THE TASK = Give back the records in their entirety, exactly.

RECORD SET =

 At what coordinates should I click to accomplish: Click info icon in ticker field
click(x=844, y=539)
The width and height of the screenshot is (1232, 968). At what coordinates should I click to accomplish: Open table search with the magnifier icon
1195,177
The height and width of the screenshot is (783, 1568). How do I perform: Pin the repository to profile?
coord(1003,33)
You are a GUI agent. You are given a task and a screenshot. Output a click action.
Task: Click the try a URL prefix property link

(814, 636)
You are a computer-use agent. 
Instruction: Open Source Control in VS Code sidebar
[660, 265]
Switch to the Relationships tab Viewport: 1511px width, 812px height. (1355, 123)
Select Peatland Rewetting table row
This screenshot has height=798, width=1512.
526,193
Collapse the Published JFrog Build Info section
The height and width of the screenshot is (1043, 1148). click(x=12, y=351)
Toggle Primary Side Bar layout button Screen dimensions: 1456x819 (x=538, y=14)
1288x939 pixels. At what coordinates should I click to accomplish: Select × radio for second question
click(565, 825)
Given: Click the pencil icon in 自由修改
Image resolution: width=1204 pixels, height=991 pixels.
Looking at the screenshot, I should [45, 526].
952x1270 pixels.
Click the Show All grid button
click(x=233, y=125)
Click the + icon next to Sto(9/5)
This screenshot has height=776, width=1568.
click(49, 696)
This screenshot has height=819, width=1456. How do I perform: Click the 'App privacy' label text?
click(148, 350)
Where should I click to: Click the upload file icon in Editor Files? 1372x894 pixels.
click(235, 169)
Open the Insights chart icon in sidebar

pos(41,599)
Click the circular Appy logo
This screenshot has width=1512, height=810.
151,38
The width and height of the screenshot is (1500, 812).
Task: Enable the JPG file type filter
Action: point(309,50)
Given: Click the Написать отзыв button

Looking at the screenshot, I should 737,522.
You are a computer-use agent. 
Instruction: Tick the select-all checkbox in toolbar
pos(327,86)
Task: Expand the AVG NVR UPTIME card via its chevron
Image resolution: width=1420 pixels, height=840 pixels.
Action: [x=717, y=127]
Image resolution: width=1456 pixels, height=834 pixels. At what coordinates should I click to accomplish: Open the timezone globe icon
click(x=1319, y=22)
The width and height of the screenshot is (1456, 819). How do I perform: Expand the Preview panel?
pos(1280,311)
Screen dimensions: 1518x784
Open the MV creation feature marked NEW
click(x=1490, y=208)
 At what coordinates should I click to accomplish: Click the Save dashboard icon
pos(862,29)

ANSWER SPACE =
 At what coordinates should I click to accomplish: Click info icon in ticker field
click(x=844, y=539)
The width and height of the screenshot is (1232, 968). At what coordinates should I click to accomplish: Open table search with the magnifier icon
1195,177
The height and width of the screenshot is (783, 1568). How do I perform: Pin the repository to profile?
coord(1003,33)
You are a GUI agent. You are given a task and a screenshot. Output a click action.
Task: Click the try a URL prefix property link

(814, 636)
You are a computer-use agent. 
Instruction: Open Source Control in VS Code sidebar
[660, 265]
Switch to the Relationships tab Viewport: 1511px width, 812px height. (1355, 123)
Select Peatland Rewetting table row
This screenshot has height=798, width=1512.
526,193
Collapse the Published JFrog Build Info section
The height and width of the screenshot is (1043, 1148). click(x=12, y=351)
Toggle Primary Side Bar layout button Screen dimensions: 1456x819 (x=538, y=14)
1288x939 pixels. At what coordinates should I click to accomplish: Select × radio for second question
click(565, 825)
Given: Click the pencil icon in 自由修改
Image resolution: width=1204 pixels, height=991 pixels.
Looking at the screenshot, I should [45, 526].
952x1270 pixels.
Click the Show All grid button
click(x=233, y=125)
Click the + icon next to Sto(9/5)
This screenshot has height=776, width=1568.
click(49, 696)
This screenshot has height=819, width=1456. How do I perform: Click the 'App privacy' label text?
click(148, 350)
Where should I click to: Click the upload file icon in Editor Files? 1372x894 pixels.
click(235, 169)
Open the Insights chart icon in sidebar

pos(41,599)
Click the circular Appy logo
This screenshot has width=1512, height=810.
151,38
The width and height of the screenshot is (1500, 812).
Task: Enable the JPG file type filter
Action: point(309,50)
Given: Click the Написать отзыв button

Looking at the screenshot, I should 737,522.
You are a computer-use agent. 
Instruction: Tick the select-all checkbox in toolbar
pos(327,86)
Task: Expand the AVG NVR UPTIME card via its chevron
Image resolution: width=1420 pixels, height=840 pixels.
Action: [x=717, y=127]
Image resolution: width=1456 pixels, height=834 pixels. At what coordinates should I click to accomplish: Open the timezone globe icon
click(x=1319, y=22)
The width and height of the screenshot is (1456, 819). How do I perform: Expand the Preview panel?
pos(1280,311)
Screen dimensions: 1518x784
Open the MV creation feature marked NEW
click(x=1490, y=208)
 At what coordinates should I click to accomplish: Click the Save dashboard icon
pos(862,29)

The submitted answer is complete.